In all, about 66 percent of those polled now say there are "very strong" or "strong" conflicts between the top and bottom income groups.
In contrast, a slightly smaller share of Americans — 62 percent — said there were "very strong" or "strong" conflicts between immigrants and native-born Americans. Even smaller shares of people saw such levels of conflict between blacks and whites (38 percent) and between young and old (34 percent).
That is a change from 2009, when immigration topped the survey list as causing the strongest levels of social conflict. At that time, about 55 percent reported "very strong" or "strong" conflict between immigrants and native-born Americans, compared to 47 percent who saw such conflict between the rich and poor.
—Perceptions of class conflict grew for Americans of all income groups since 2009. The share increased by 17 percentage points, to 64 percent, among those earning less than $20,000; it rose 18 points, to 67 percent, among those making $75,000 or more.
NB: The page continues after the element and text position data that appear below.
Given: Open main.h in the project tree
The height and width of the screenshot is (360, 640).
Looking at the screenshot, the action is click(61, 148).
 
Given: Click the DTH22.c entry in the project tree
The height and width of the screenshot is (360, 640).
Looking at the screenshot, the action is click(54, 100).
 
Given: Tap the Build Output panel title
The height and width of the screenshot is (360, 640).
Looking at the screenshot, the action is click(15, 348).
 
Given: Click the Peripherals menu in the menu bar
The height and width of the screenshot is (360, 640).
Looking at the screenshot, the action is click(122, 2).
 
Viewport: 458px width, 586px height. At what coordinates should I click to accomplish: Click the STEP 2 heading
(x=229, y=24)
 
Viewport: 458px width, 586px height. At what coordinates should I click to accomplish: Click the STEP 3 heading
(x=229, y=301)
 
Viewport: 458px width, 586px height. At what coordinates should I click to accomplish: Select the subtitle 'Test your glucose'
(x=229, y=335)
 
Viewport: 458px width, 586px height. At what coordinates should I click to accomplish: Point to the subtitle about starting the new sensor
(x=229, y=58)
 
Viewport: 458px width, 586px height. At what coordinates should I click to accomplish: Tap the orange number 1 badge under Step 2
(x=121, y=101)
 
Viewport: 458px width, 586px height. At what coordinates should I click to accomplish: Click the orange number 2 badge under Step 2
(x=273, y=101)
The increase was largest among middle-income Americans earning between $40,000 and $75,000 — rising 24 points to 71 percent.
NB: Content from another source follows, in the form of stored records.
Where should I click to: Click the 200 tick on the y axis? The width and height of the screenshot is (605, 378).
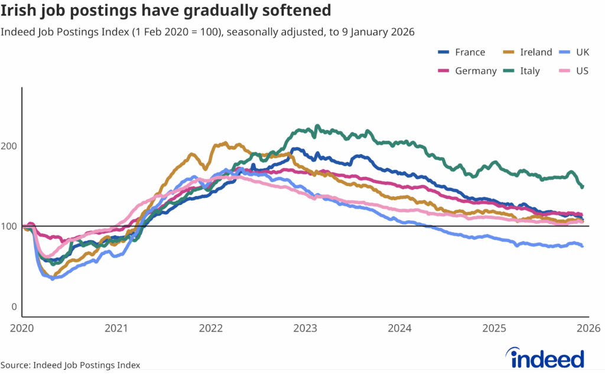11,146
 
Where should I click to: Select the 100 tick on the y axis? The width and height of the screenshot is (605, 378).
11,227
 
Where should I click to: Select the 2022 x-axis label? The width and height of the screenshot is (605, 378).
211,328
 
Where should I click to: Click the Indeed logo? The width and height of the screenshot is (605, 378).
547,358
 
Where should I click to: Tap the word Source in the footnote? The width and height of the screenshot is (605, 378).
16,365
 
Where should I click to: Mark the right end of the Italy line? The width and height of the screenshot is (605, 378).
583,187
—Since 2009, the share of whites who see serious class conflicts between rich and poor grew by 22 percentage points to 65 percent. That is roughly triple the increase among blacks and Hispanics. About 74 percent of blacks and 61 percent of Hispanics saw serious conflicts.
—About 73 percent of self-described Democrats said there were serious class conflicts, an 18 percentage point increase from 2009. The increase among Republicans was nearly as large, rising 17 points to 55 percent. The biggest increase was among political independents, jumping 23 points to 68 percent.
Pew based its findings on interviews with 2,048 adults by cell phone or landline from Dec. 6-19, 2011. The poll has a margin of error of plus or minus 2.9 percentage points for all respondents, higher for subgroups.